幾名披甲持戟的禁衛軍攔住了去路。這些人直屬御前,官階不低,看人的眼神總帶著股子高高在上的冷冽與審視。他們並未對我行什麼大禮,只是冷冰冰地按例盤查。我一言不發,解下腰間那柄依舊透著淡淡寒氣的苗刀,連同韁繩一併交到禁衛手中。

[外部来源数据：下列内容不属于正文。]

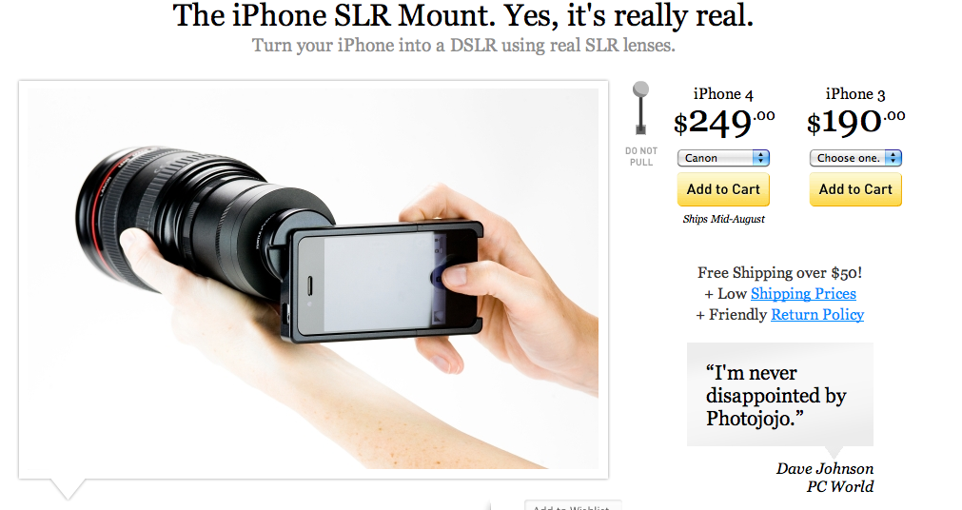Open the Canon lens mount dropdown
The height and width of the screenshot is (510, 962).
point(723,158)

領頭的軍官在接過漆木刀鞘時,指尖明顯被那隔著鞘木滲出來的凍意激得縮了一下,他眼底掠過一抹驚色,隨即恢復了那副公事公辦的死魚臉,示意我在殿外等候通報。
沒了馬匹與長刀,我這身連夜趕路、尚未更換的玄色勁裝,以及僅用一條髮帶隨意束起的白髮,在金碧輝煌的宮牆間顯得落拓不羈。厚重的馬靴踏在冰冷的地磚上,發出沈悶的回響,一下又一下扣動著我緊繃的神經。